### WHAT NEEDS TO BE DONE:
Once the line holding "Select the sun marker at 09:26" is found, output it and all remaining lines of the data exactly, with every picture left out.

### THE DATA:
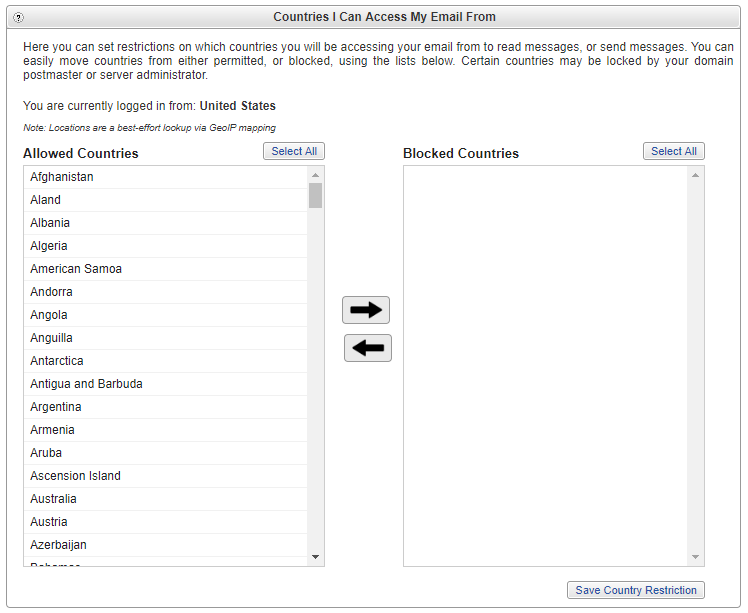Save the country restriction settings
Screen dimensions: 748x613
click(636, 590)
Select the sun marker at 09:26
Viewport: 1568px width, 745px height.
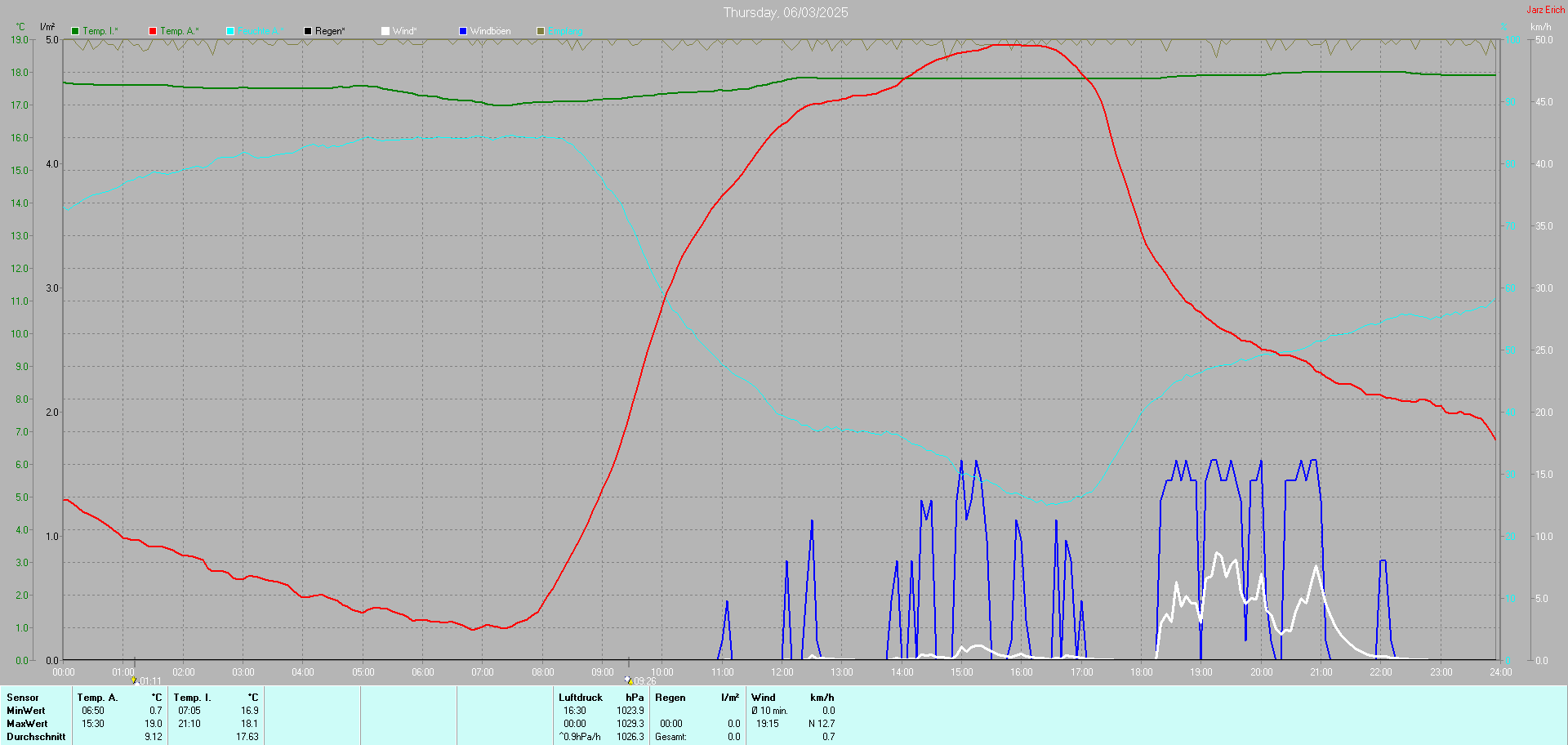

### RESPONSE TO THE TASK:
Select the sun marker at 09:26
Viewport: 1568px width, 745px height.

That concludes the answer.